Listen to others. I do not mean turn on the radio and passively listen. I mean seek out the musicians you admire. Then, listen with a critical ear and visualize your fingertips moving over the fret board as if you were playing.  Expand from that. Take the movement someplace else. Begin to build on their ideas and launch into uncharted territory. Many successful sessions come from artists that draw from the roots of their mentors. Finally, keep it simple. Keep it pure. Keep it true to your emotions. Condition yourself to deliver; set your mind on success; then pull back and let the artist inside create music. One of the coolest complements I have ever received came from a restaurant server who said; “No one in the city has music that sounds like yours.”

Experiment. Sometimes when I am trying to find a new chord pattern that leads to a new set of chops, I browse reference books like the Guitar Grimoire for Progressions and Improvisation. I look for something new; I play it in my mind; and then I try it out by experimenting with different textures of rhythm and timbre. I add additional chords; turn the pattern around; start in the middle; and remove chords until a grove appears. When the grove appears, I capture it on my looper. Then, try it out with chops that fit the chords. Often, new stuff emerges.

Play with others. If you are still struggling, working with other musicians can be a solid way to break the dry spell. It may not be easy at first. There is the pressure to perform. There is the pressure to deliver the goods. However, if you can find the right group of musicians who are accepting and selfless in their willingness to share and work with others, it can help your confidence levels when creating music. Once the group begins to trust each other, you can obtain instant feedback on new ideas. Some of my favorite times in a group occur when I lay down a groove of rich rhythm chords and then listen to how others interpret and create leads on my chord structure.
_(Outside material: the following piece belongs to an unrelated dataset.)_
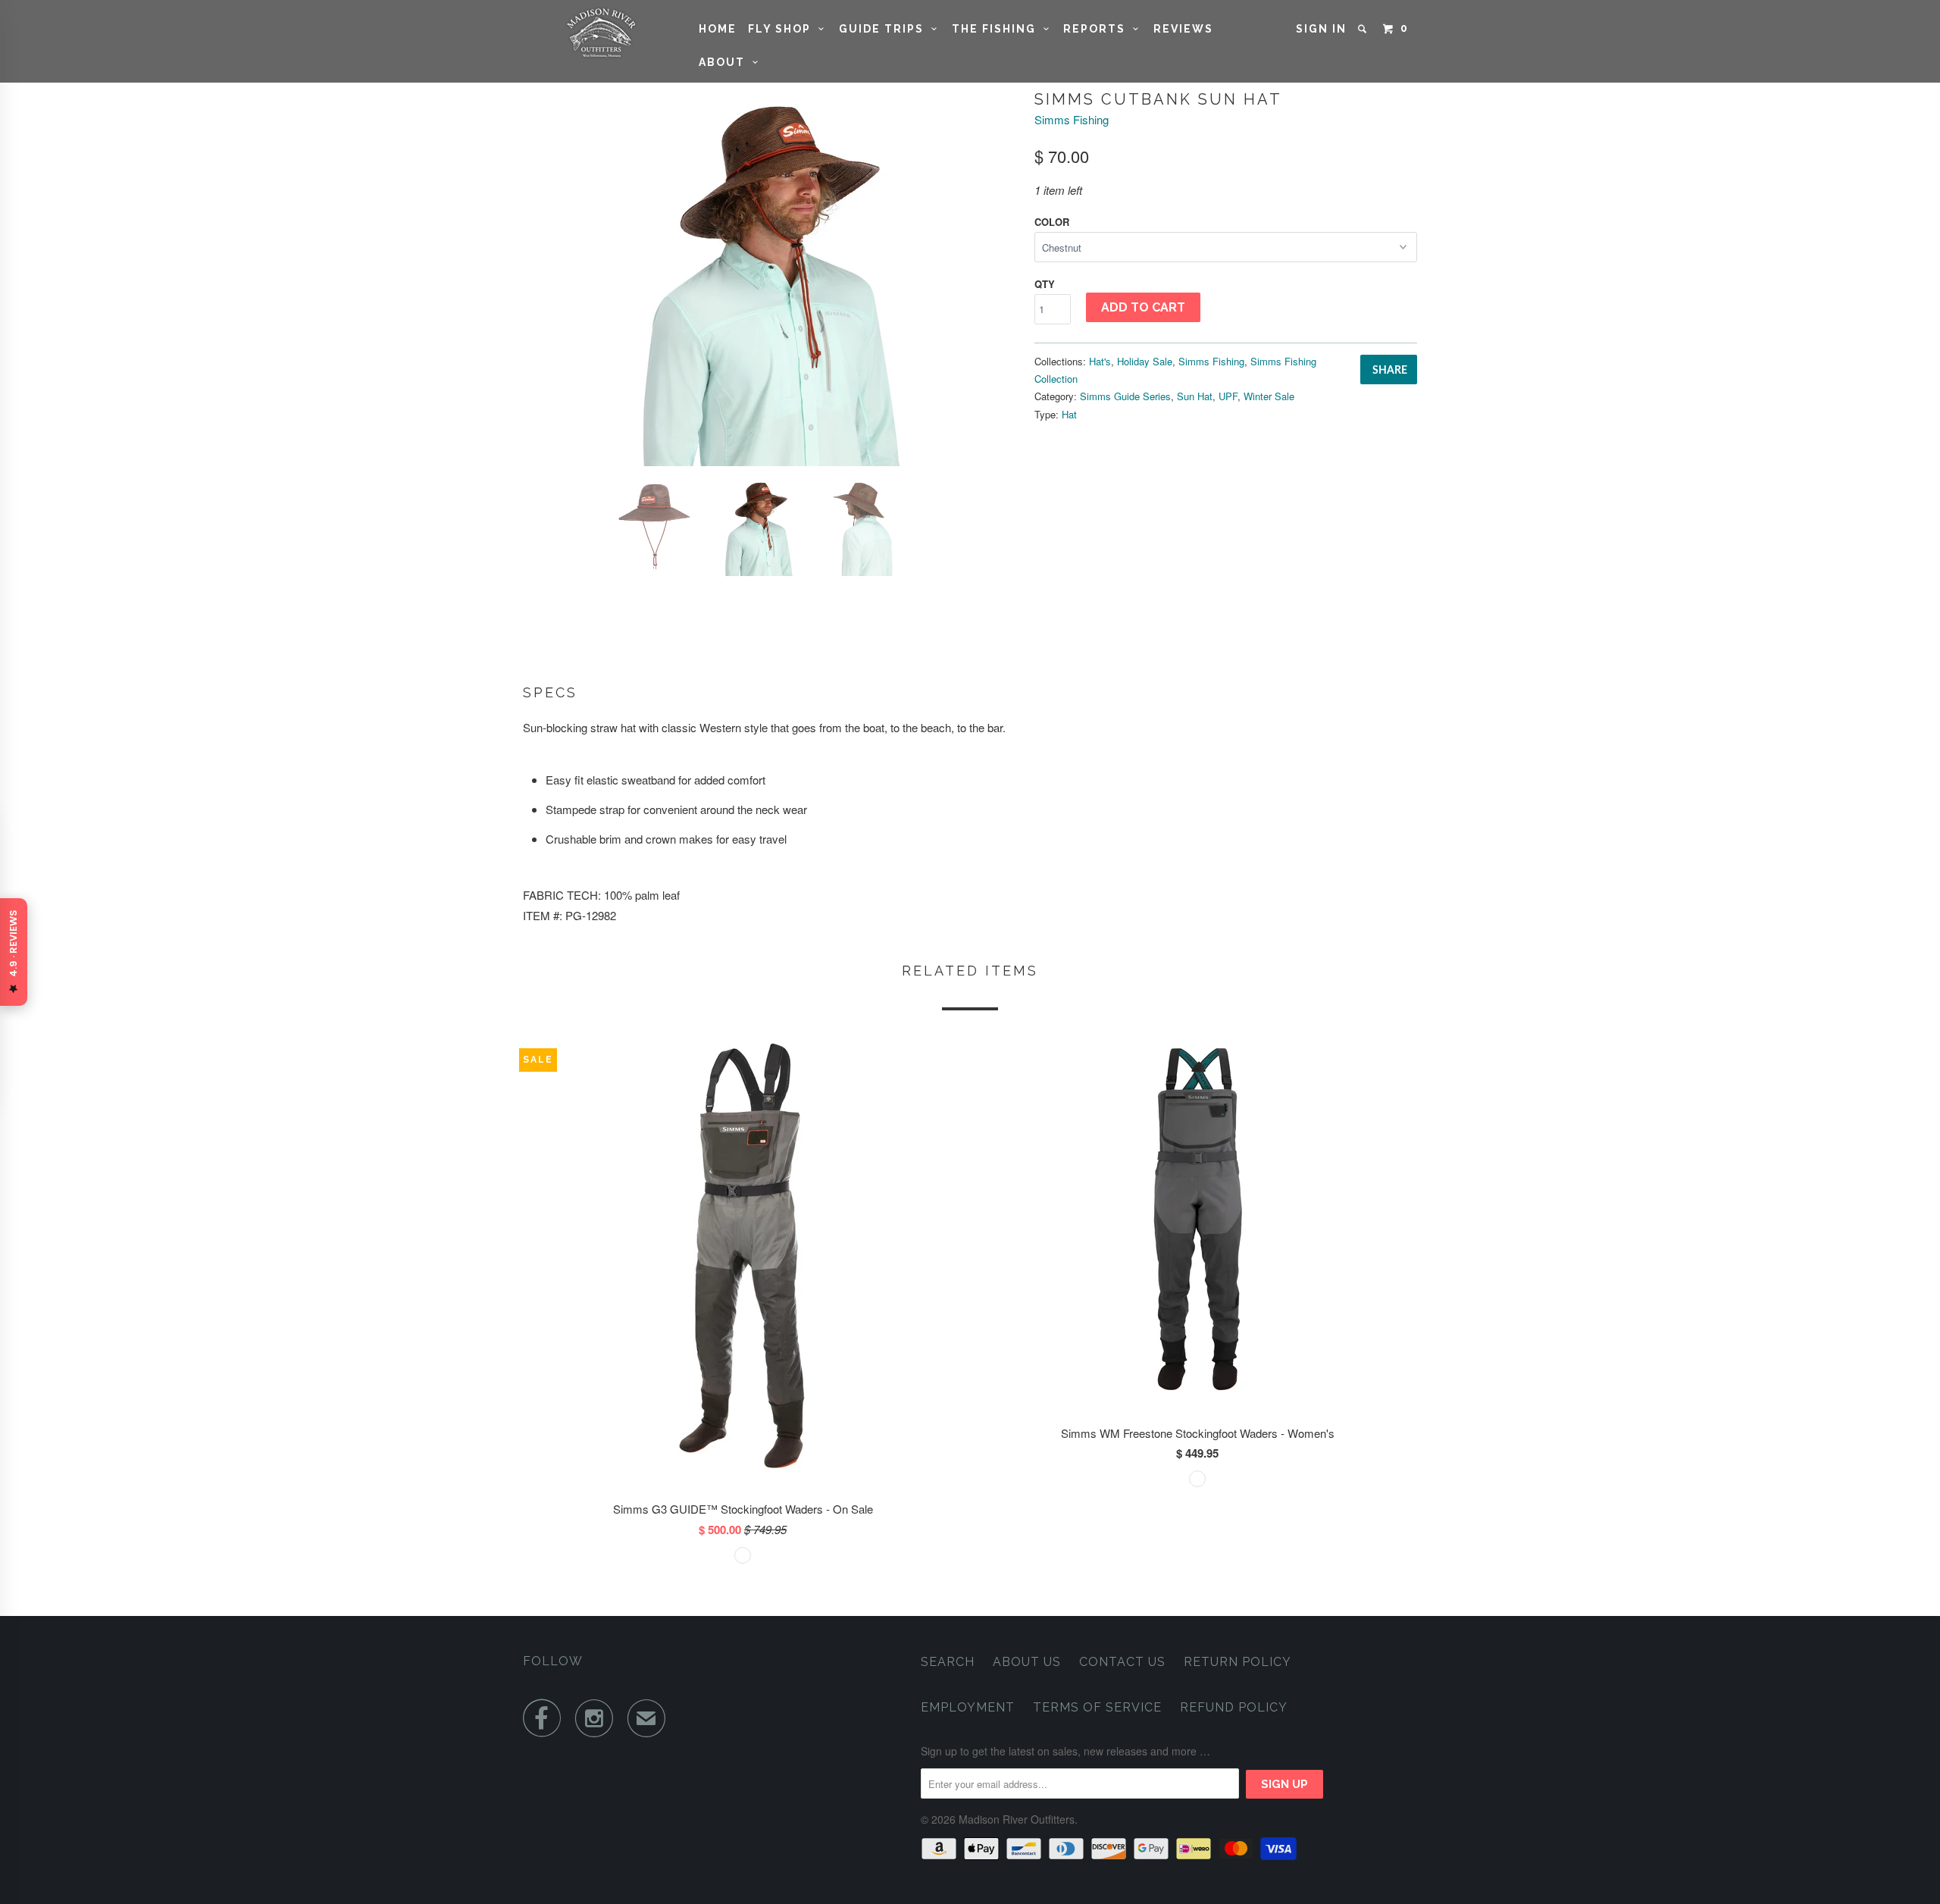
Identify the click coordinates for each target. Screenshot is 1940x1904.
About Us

Take a Break. Sometimes, I record what I have and move on. If it is not what I feel, but cannot get the feeling on the hard drive, I record what I have and walk away. It may be the next day, or even the next week before I listen again to the recording. Sometimes, on the second or third listen, I hear the missing link and the idea blossoms into a song. Sometimes I realize that the whole idea is flat and needs to go away. In the end, a little break helps me to become objective about the song.